Saved data entries:
──────

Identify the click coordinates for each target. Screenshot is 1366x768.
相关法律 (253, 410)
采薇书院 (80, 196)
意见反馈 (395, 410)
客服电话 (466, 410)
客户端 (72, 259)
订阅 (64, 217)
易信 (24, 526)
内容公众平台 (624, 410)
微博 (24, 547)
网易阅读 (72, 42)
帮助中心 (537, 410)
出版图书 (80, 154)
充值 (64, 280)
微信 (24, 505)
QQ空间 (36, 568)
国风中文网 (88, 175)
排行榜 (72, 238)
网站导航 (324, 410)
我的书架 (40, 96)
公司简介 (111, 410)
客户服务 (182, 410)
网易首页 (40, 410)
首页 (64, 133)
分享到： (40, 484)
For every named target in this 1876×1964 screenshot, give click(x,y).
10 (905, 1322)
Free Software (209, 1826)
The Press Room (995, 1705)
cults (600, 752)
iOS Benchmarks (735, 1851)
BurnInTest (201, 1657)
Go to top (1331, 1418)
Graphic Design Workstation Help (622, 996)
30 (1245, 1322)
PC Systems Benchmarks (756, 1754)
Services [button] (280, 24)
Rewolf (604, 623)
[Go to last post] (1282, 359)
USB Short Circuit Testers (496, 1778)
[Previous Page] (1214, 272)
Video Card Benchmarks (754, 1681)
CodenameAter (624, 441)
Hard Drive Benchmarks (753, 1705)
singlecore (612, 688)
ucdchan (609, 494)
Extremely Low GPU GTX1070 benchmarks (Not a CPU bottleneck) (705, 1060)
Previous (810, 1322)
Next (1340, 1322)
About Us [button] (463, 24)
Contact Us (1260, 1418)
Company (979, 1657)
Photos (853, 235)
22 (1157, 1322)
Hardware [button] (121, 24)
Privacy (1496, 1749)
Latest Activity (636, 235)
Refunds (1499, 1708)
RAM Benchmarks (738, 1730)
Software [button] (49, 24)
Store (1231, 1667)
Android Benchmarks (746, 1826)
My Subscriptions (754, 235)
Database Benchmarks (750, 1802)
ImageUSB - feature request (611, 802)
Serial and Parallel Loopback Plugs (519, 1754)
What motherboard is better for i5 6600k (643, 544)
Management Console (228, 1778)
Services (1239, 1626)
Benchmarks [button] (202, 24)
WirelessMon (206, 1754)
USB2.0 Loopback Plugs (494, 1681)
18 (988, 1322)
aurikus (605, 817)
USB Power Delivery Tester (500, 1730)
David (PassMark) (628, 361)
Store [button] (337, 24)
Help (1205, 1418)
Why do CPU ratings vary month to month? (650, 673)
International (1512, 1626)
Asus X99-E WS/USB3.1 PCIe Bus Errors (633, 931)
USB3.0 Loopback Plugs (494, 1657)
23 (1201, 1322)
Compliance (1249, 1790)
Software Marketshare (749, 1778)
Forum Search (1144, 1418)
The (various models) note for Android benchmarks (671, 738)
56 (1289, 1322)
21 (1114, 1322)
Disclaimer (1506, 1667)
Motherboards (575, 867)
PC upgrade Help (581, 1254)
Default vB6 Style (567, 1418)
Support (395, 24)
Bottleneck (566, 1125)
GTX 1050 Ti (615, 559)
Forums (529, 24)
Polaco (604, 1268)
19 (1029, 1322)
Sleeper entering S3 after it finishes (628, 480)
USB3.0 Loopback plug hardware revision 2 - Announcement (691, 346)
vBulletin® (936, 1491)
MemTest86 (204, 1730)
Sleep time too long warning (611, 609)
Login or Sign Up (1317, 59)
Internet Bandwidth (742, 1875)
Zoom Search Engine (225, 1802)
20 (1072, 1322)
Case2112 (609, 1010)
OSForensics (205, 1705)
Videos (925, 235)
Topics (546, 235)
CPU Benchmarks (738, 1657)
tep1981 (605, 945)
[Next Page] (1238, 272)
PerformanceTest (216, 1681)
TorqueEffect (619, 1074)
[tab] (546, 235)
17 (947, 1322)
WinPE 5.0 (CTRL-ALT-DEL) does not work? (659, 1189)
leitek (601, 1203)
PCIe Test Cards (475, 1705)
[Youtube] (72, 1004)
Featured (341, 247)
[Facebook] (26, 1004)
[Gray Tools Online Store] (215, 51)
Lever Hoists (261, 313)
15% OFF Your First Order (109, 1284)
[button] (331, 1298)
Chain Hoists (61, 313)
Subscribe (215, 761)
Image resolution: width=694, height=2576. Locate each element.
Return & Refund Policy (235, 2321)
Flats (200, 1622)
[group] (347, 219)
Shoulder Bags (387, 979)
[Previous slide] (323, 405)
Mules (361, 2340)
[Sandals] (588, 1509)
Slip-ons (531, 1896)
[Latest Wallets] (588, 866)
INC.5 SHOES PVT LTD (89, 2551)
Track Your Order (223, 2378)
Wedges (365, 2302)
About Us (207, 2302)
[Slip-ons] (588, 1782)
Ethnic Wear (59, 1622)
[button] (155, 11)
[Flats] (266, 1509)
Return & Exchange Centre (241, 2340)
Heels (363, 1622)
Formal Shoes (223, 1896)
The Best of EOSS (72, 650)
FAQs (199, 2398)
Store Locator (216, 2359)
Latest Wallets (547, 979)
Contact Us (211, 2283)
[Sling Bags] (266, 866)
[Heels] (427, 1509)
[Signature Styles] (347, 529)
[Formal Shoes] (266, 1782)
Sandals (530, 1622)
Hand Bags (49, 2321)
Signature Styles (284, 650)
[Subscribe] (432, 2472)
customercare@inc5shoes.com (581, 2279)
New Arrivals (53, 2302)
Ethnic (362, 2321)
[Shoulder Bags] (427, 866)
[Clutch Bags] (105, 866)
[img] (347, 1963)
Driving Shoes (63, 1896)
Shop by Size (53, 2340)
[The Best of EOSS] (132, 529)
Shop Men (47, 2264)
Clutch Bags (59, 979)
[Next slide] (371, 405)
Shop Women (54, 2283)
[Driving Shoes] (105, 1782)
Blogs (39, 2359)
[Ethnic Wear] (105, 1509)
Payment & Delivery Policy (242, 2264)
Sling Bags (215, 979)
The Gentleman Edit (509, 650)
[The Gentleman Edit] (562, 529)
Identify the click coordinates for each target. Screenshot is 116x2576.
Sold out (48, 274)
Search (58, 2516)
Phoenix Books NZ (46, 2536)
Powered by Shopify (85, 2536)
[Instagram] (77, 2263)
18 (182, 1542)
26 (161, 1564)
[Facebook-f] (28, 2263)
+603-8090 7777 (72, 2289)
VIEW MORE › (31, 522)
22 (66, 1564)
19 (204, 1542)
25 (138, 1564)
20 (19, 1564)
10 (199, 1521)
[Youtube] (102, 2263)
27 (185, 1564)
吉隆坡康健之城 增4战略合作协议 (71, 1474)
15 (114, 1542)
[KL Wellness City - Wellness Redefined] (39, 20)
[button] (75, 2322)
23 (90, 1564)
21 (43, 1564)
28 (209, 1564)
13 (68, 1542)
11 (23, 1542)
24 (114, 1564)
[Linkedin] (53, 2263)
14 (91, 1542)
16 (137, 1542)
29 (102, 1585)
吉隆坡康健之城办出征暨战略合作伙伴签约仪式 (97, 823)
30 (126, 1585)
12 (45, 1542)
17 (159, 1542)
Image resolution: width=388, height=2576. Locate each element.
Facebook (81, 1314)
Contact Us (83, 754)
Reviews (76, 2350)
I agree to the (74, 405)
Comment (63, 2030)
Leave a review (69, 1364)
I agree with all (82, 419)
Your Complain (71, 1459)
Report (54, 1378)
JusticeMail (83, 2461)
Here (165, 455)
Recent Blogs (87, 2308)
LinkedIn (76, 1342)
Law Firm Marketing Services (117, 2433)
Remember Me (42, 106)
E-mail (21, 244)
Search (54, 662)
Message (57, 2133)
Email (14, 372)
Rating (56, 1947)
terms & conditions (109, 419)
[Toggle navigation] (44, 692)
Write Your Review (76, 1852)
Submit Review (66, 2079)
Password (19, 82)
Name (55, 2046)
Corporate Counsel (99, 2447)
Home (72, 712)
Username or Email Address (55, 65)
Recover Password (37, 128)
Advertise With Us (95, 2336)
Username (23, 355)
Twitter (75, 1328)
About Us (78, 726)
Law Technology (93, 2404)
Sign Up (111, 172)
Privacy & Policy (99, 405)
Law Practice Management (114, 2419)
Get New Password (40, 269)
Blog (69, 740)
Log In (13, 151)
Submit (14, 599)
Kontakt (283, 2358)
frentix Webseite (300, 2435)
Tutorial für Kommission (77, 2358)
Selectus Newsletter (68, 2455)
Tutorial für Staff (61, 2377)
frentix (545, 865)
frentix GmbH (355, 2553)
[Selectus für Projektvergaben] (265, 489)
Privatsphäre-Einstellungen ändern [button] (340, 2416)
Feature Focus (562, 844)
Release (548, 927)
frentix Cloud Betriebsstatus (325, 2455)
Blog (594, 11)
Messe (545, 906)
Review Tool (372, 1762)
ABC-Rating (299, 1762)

──────

Restate exactly, and only, every line from the one that contains "[Toggle navigation] (44, 692)" through the last line of the records.

[Toggle navigation] (44, 692)
Write Your Review (76, 1852)
Submit Review (66, 2079)
Password (19, 82)
Name (55, 2046)
Corporate Counsel (99, 2447)
Home (72, 712)
Username or Email Address (55, 65)
Recover Password (37, 128)
Advertise With Us (95, 2336)
Username (23, 355)
Twitter (75, 1328)
About Us (78, 726)
Law Technology (93, 2404)
Sign Up (111, 172)
Privacy & Policy (99, 405)
Law Practice Management (114, 2419)
Get New Password (40, 269)
Blog (69, 740)
Log In (13, 151)
Submit (14, 599)
Kontakt (283, 2358)
frentix Webseite (300, 2435)
Tutorial für Kommission (77, 2358)
Selectus Newsletter (68, 2455)
Tutorial für Staff (61, 2377)
frentix (545, 865)
frentix GmbH (355, 2553)
[Selectus für Projektvergaben] (265, 489)
Privatsphäre-Einstellungen ändern [button] (340, 2416)
Feature Focus (562, 844)
Release (548, 927)
frentix Cloud Betriebsstatus (325, 2455)
Blog (594, 11)
Messe (545, 906)
Review Tool (372, 1762)
ABC-Rating (299, 1762)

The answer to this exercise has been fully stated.